>> BEGIN

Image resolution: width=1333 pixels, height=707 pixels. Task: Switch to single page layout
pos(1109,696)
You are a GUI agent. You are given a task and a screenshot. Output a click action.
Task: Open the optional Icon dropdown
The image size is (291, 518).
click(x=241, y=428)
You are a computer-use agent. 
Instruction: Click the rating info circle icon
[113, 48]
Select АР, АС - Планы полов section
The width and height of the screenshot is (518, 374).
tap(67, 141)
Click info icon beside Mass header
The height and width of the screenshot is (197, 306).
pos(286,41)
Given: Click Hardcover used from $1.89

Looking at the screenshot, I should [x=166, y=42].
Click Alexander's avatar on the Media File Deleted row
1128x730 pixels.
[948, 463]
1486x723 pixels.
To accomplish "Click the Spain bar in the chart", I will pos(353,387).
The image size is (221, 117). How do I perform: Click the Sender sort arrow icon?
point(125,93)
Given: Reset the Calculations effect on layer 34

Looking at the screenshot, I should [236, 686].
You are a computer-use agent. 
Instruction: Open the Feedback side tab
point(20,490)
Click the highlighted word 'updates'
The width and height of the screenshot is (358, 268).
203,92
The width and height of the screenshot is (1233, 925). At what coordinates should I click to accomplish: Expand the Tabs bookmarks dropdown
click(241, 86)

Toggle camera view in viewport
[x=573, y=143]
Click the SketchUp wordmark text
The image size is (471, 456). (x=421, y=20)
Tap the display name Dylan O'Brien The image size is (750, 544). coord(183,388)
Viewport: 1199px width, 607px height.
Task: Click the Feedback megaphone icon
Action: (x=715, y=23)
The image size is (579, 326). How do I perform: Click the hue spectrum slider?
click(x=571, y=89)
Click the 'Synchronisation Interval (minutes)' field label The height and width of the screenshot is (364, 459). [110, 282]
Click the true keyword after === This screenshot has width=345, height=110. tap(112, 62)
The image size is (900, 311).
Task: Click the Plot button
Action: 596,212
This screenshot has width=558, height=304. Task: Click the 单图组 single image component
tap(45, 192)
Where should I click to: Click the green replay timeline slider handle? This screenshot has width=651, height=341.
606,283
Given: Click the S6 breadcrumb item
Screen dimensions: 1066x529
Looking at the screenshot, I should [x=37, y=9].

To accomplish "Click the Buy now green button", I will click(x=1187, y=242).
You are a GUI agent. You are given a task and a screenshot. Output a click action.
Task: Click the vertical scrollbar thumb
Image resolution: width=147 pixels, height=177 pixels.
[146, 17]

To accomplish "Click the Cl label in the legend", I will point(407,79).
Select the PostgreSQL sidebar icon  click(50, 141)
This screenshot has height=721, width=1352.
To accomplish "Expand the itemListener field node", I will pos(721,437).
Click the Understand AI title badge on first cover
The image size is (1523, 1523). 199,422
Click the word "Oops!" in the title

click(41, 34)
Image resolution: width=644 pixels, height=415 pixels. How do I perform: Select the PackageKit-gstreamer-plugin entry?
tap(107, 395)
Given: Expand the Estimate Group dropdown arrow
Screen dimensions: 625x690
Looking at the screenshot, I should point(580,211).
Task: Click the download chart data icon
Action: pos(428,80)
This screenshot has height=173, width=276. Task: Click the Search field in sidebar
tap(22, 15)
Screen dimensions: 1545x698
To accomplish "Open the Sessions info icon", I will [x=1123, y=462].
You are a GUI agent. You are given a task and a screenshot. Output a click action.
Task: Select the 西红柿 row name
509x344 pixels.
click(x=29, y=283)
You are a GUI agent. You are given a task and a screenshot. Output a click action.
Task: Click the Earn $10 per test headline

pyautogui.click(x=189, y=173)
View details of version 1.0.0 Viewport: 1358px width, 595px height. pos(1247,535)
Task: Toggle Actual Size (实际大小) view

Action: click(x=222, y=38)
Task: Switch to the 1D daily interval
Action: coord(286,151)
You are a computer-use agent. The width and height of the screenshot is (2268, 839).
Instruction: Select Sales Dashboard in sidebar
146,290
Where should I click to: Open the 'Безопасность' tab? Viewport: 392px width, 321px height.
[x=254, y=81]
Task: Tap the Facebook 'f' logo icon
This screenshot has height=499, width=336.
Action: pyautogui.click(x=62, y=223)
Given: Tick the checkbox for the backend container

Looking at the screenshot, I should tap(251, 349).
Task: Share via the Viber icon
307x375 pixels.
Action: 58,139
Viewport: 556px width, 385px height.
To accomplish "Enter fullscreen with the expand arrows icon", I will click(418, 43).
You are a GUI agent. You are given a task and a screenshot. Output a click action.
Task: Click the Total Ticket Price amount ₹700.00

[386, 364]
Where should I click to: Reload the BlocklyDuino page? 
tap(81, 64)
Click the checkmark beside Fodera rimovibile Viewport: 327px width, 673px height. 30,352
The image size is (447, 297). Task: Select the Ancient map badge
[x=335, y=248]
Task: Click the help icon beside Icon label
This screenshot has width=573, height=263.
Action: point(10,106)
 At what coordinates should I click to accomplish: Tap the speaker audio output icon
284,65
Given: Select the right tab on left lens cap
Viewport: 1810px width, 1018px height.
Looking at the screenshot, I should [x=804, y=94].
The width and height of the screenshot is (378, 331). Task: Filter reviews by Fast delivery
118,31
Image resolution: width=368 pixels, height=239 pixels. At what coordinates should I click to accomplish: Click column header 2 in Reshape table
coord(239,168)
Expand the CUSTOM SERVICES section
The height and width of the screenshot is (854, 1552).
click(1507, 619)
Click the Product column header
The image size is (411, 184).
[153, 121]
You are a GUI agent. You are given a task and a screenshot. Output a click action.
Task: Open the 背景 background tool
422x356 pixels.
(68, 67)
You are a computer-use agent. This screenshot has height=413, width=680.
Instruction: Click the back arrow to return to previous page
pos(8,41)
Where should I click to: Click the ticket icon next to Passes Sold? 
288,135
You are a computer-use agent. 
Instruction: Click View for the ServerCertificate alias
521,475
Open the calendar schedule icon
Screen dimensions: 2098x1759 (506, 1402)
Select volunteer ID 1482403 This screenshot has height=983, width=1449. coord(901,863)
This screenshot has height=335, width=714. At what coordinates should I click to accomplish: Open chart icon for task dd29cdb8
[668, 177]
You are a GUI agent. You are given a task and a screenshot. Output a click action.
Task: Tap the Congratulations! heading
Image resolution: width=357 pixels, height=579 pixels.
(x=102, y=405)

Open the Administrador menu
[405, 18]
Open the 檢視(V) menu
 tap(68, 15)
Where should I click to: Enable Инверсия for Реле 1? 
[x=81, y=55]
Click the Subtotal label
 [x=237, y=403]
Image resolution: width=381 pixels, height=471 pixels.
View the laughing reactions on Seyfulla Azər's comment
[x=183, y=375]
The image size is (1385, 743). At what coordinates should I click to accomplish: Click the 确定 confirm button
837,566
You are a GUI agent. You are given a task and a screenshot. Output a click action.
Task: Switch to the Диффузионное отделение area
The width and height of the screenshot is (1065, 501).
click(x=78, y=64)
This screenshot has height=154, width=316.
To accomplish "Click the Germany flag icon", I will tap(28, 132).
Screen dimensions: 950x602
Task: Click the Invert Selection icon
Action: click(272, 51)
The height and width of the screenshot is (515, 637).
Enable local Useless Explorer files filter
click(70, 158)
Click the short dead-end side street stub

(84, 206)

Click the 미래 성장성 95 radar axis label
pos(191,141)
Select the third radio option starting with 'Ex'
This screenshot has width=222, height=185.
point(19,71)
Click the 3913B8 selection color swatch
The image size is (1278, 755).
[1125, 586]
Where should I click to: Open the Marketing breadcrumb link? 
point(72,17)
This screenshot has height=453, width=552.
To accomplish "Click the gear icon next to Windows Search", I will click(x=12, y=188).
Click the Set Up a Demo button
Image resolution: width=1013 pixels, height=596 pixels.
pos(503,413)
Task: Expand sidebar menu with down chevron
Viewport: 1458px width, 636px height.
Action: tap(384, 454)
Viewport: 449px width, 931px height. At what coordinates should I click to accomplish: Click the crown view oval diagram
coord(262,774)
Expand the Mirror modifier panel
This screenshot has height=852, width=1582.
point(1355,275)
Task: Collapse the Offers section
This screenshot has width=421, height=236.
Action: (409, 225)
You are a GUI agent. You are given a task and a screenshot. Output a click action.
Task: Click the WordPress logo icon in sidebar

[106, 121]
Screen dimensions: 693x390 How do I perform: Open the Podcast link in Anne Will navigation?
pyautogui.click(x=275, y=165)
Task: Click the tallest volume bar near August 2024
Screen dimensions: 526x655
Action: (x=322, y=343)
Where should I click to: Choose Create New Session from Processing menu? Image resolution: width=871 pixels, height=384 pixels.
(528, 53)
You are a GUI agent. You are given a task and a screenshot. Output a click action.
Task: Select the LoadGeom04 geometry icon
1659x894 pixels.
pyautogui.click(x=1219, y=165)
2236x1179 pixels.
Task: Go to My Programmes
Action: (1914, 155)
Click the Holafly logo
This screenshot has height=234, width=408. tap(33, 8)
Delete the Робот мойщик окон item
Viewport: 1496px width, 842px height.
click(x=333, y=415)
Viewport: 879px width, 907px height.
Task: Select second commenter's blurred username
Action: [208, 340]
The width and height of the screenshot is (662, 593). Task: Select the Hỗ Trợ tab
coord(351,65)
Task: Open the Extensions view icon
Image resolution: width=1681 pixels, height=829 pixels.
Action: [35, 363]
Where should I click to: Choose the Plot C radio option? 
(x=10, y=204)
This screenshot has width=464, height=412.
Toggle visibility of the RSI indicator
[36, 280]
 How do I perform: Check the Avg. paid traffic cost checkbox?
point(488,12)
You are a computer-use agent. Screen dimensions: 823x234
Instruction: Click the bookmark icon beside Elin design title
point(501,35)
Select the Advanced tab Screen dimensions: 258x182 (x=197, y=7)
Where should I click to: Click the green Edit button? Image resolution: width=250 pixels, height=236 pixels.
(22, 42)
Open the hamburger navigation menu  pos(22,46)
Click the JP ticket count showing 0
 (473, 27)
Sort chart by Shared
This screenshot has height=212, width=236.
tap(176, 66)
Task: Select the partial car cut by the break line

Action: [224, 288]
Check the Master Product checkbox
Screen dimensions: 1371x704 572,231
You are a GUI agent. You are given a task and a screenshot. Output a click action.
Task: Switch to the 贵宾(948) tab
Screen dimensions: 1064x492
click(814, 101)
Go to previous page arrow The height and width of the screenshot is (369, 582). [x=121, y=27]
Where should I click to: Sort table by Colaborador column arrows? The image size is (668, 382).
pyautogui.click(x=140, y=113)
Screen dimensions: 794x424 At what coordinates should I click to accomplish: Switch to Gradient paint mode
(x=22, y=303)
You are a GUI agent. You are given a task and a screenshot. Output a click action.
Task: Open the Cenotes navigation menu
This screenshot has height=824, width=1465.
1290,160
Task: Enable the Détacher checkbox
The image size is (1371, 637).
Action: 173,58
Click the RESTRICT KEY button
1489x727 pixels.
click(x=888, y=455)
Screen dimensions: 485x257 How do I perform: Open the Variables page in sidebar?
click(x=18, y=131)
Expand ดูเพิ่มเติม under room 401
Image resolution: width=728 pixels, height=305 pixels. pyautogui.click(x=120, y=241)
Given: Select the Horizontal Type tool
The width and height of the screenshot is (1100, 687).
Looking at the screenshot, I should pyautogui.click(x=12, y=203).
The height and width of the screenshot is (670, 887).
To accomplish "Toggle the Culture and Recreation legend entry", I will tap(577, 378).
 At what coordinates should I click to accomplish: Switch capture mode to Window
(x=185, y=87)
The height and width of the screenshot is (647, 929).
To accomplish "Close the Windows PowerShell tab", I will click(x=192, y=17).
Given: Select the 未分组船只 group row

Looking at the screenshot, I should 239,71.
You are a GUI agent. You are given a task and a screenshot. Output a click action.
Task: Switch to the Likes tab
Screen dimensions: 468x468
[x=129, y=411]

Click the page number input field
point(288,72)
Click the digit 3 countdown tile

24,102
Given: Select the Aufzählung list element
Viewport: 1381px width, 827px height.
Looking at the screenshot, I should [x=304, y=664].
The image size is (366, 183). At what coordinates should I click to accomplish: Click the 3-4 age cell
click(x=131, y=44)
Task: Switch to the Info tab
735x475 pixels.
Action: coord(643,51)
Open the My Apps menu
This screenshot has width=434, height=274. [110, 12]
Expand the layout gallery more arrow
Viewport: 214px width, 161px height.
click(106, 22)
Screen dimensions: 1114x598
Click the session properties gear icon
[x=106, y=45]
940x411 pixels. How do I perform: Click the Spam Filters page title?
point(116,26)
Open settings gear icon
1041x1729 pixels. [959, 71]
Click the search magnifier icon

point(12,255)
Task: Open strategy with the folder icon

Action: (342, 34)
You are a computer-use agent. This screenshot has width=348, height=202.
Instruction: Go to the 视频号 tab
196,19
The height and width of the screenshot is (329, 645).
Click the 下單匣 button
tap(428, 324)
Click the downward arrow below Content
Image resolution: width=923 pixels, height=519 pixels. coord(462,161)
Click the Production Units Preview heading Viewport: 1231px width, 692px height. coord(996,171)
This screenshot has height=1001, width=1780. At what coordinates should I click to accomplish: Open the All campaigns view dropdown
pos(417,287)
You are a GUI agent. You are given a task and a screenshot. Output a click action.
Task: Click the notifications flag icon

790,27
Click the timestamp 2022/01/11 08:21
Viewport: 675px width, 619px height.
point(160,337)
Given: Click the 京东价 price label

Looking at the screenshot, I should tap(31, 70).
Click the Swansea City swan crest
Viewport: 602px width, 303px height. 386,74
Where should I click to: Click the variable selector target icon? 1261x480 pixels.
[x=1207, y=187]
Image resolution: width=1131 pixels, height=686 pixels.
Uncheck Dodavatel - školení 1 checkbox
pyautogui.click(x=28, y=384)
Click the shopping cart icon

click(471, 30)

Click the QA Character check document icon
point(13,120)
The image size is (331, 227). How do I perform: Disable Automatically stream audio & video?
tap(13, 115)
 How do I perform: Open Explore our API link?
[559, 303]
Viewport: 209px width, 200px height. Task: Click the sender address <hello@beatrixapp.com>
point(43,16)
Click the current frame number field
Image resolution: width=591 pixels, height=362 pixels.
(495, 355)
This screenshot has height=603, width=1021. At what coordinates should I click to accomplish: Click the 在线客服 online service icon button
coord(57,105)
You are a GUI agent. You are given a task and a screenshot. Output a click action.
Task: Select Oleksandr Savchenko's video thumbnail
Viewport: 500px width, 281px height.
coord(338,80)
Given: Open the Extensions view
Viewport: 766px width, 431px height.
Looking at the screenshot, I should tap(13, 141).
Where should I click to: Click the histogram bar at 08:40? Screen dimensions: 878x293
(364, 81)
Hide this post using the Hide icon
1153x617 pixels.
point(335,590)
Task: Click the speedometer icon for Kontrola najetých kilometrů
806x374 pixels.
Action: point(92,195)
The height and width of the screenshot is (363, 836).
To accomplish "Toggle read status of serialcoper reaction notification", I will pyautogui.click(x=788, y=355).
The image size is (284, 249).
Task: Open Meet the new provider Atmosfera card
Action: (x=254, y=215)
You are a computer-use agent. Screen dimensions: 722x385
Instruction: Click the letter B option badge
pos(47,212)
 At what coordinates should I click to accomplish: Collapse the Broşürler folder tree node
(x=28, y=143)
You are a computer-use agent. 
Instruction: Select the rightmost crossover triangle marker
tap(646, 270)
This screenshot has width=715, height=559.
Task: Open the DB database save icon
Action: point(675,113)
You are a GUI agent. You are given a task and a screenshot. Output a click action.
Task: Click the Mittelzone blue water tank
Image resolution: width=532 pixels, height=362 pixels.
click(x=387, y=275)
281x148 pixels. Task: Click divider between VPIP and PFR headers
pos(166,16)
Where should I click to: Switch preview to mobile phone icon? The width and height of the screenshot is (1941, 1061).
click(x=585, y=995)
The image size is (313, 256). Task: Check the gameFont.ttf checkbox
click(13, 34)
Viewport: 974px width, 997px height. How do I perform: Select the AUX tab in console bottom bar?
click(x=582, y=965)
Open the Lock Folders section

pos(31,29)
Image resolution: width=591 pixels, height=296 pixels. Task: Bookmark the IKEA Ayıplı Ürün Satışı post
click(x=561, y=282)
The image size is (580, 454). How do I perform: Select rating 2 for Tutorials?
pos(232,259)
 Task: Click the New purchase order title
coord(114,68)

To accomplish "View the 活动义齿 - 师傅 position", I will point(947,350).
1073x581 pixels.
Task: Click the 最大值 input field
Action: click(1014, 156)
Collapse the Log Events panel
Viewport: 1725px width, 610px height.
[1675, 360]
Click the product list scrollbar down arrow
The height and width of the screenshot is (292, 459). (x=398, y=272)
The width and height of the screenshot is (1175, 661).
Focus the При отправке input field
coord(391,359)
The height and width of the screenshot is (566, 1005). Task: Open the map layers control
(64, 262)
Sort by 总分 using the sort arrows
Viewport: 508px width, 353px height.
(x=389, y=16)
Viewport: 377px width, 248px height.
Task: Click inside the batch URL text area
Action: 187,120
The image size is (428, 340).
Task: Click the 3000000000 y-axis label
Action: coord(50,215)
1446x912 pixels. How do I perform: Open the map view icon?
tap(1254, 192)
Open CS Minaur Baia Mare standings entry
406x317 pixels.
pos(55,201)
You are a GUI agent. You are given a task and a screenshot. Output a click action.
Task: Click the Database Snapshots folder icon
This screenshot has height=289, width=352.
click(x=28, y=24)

>> END

## What is required
Put the lines from the one containing "Click the product list scrollbar down arrow" through the last of the rows, inclusive, into a Markdown table with the columns No and Text. Number each line and leave out any blank lines.

## Task solution
| No | Text |
|---|---|
| 1 | Click the product list scrollbar down arrow |
| 2 | The height and width of the screenshot is (292, 459). (x=398, y=272) |
| 3 | The width and height of the screenshot is (1175, 661). |
| 4 | Focus the При отправке input field |
| 5 | coord(391,359) |
| 6 | The height and width of the screenshot is (566, 1005). Task: Open the map layers control |
| 7 | (64, 262) |
| 8 | Sort by 总分 using the sort arrows |
| 9 | Viewport: 508px width, 353px height. |
| 10 | (x=389, y=16) |
| 11 | Viewport: 377px width, 248px height. |
| 12 | Task: Click inside the batch URL text area |
| 13 | Action: 187,120 |
| 14 | The image size is (428, 340). |
| 15 | Task: Click the 3000000000 y-axis label |
| 16 | Action: coord(50,215) |
| 17 | 1446x912 pixels. How do I perform: Open the map view icon? |
| 18 | tap(1254, 192) |
| 19 | Open CS Minaur Baia Mare standings entry |
| 20 | 406x317 pixels. |
| 21 | pos(55,201) |
| 22 | You are a GUI agent. You are given a task and a screenshot. Output a click action. |
| 23 | Task: Click the Database Snapshots folder icon |
| 24 | This screenshot has height=289, width=352. |
| 25 | click(x=28, y=24) |